# ACTIONS TO TAKE
1. Please retype everything in the thread on moving a US pension to the UK from "Hello, folks. I" down to "your Social Security.".
2. Write what comes next in the thread on moving a US pension to the UK, starting after its final line.
-- START OF TEXT --
# Transferring US pension to UK?



## SherriH (Nov 14, 2010)

Hello, folks. I plan on moving to the UK by Dec 2011, and I was wondering how I would go about(or if I can) transferring my state pension. I've been working at the same place for almost 12 years and have a bit built up, and I would rather not cash it out for obvious reasons! Can anyone give me any advice on the right way to go about this?


----------



## Bevdeforges (Nov 16, 2007)

State pension as in "state of New Jersey" or FICA (Social Security)?

US Social Security can be paid out to you in the UK (or most other countries) via direct deposit to your UK bank account. It's handled through the local Consulate and is probably the most efficient way to receive your Social Security.

Other pensions usually are paid out "the old fashioned way" by check or direct deposit (usually to a US account).
-- END OF TEXT --
-- START OF DATA EXTRACT --
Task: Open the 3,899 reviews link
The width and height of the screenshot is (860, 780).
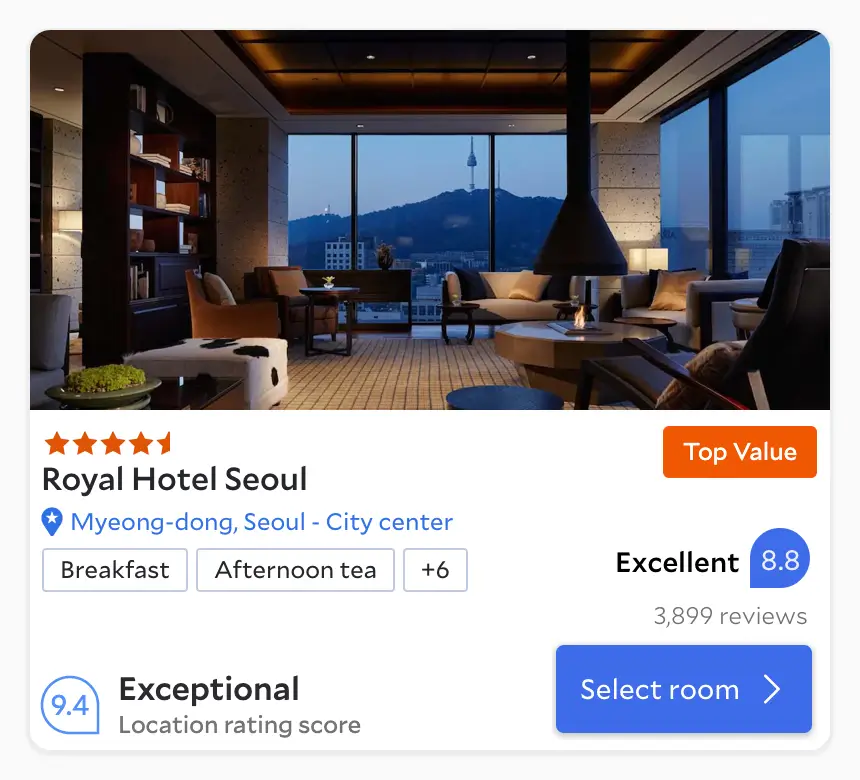Action: [730, 616]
-- END OF DATA EXTRACT --
# EXPECTED RESPONSES
1.
Hello, folks. I plan on moving to the UK by Dec 2011, and I was wondering how I would go about(or if I can) transferring my state pension. I've been working at the same place for almost 12 years and have a bit built up, and I would rather not cash it out for obvious reasons! Can anyone give me any advice on the right way to go about this?


----------



## Bevdeforges (Nov 16, 2007)

State pension as in "state of New Jersey" or FICA (Social Security)?

US Social Security can be paid out to you in the UK (or most other countries) via direct deposit to your UK bank account. It's handled through the local Consulate and is probably the most efficient way to receive your Social Security.

2.
If you're talking about transfering your pension fund into another fund, I don't believe you can do that. You may want to consider taking the cash-out and rolling that into an IRA or other self-saving pension vehicle that is tax sheltered. You'll continue having to file US income taxes, no matter how long you stay in the UK, so it's handy to have a tax sheltered retirement account (though you'll pay your taxes on it as you withdraw funds after retirement).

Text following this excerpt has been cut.